*** Begin section ***
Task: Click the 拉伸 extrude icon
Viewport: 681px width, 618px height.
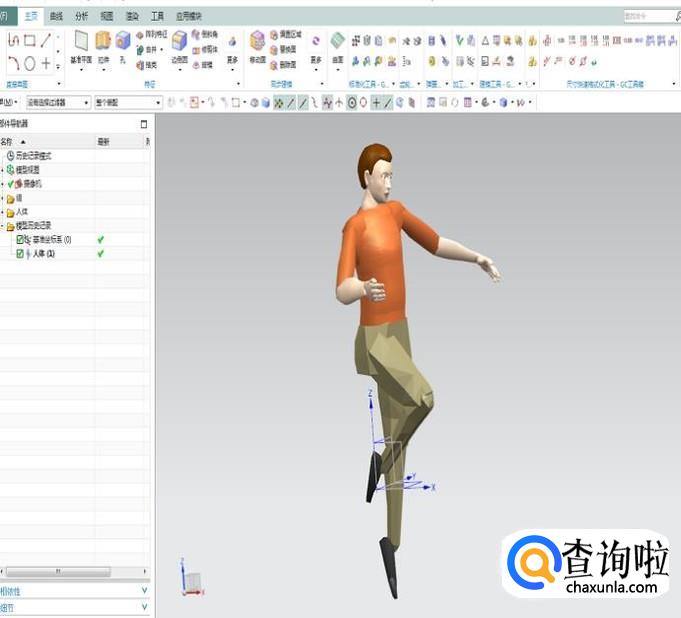Action: pyautogui.click(x=102, y=44)
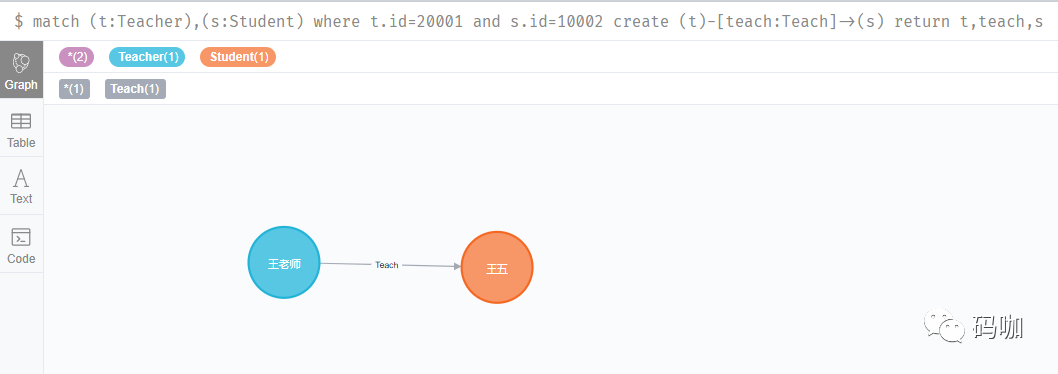Click the Teach label on the edge

tap(387, 265)
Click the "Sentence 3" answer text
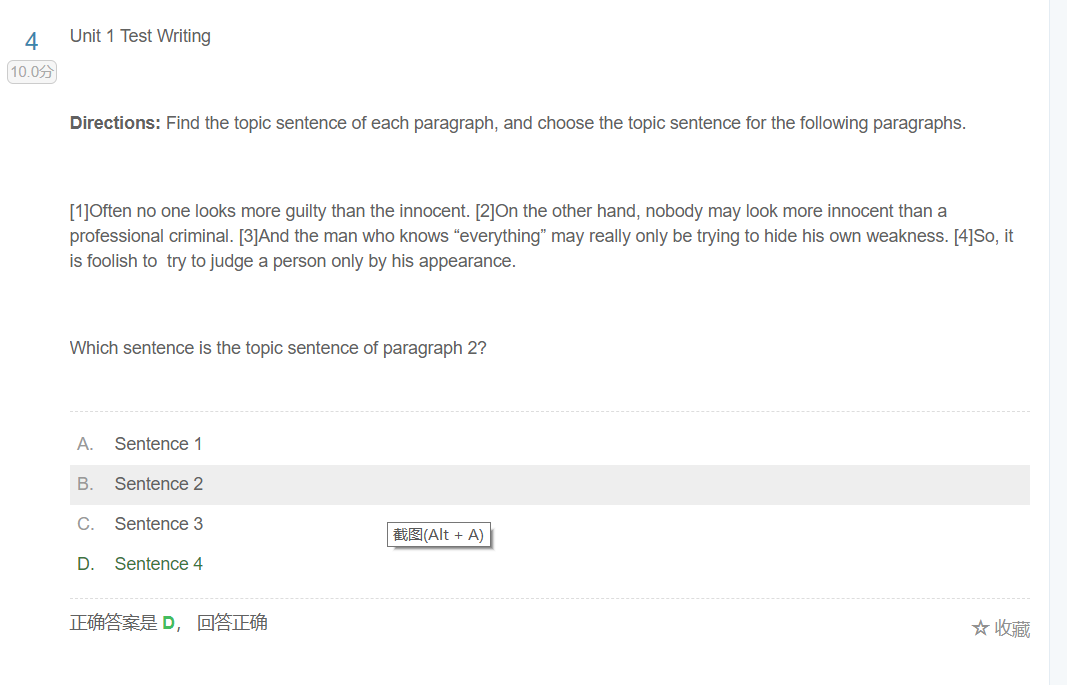The width and height of the screenshot is (1067, 685). click(x=158, y=524)
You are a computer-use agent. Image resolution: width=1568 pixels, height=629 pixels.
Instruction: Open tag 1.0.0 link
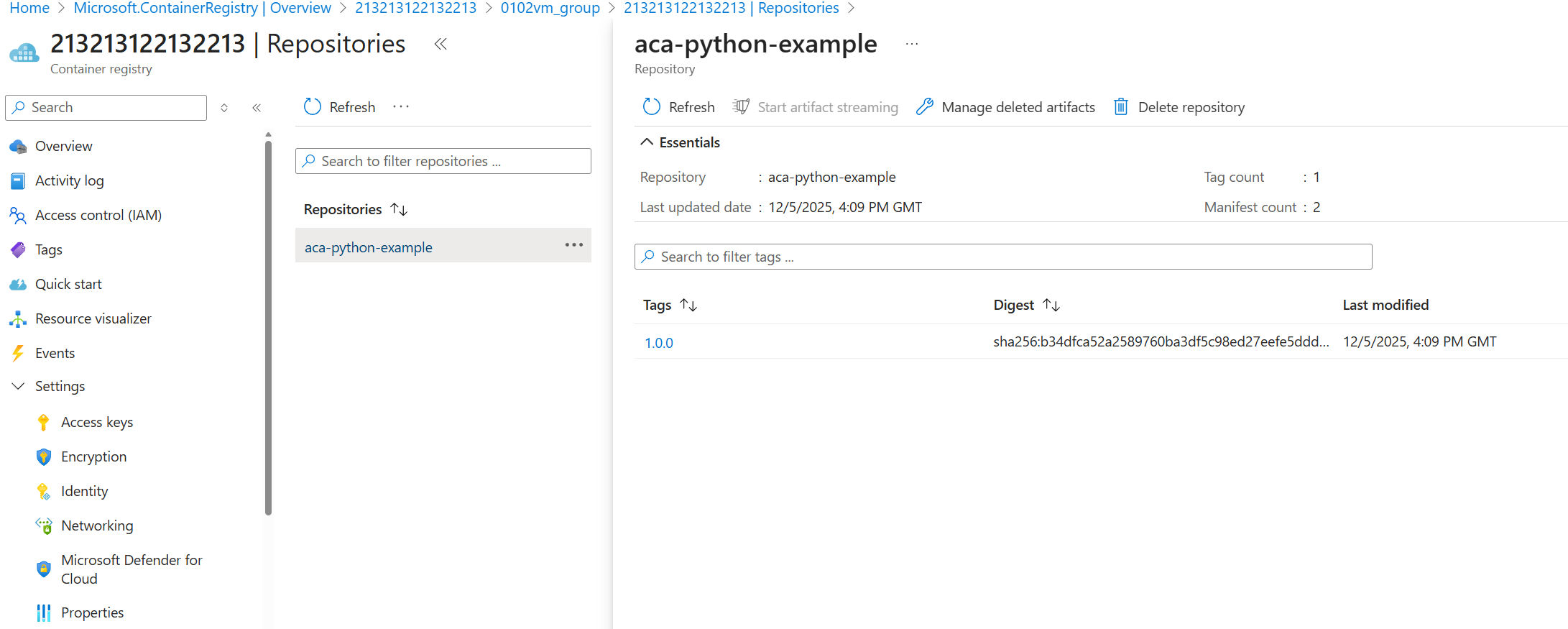pos(658,343)
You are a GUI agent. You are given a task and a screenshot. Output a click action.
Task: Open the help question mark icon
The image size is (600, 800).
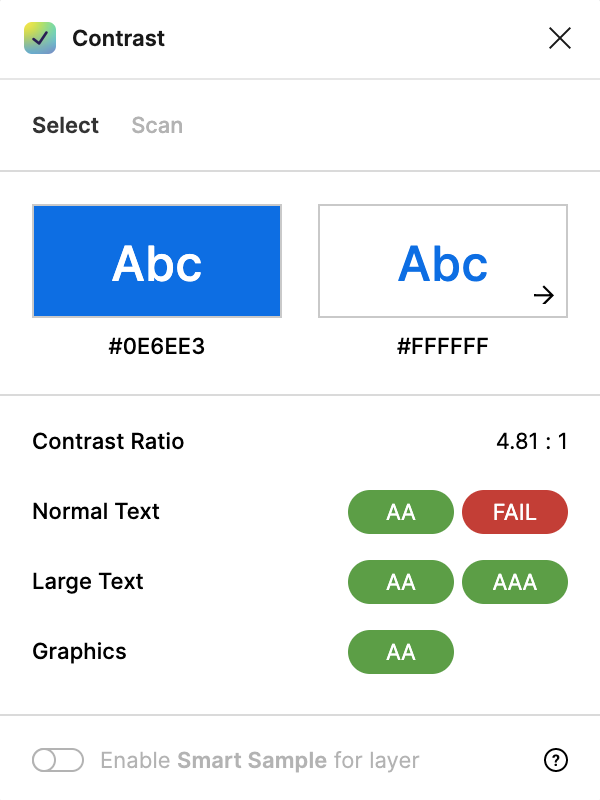point(556,761)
*** End section ***
Exactly as written, reproduce the lines from the one containing "You are a computer-use" through the last line of the entries above, and leave every picture out.

You are a computer-use agent. Image resolution: width=1568 pixels, height=629 pixels.
Instruction: Open tag 1.0.0 link
pos(658,343)
You are a GUI agent. You are given a task and a screenshot. Output a click action.
Task: Open the help question mark icon
The image size is (600, 800).
point(556,761)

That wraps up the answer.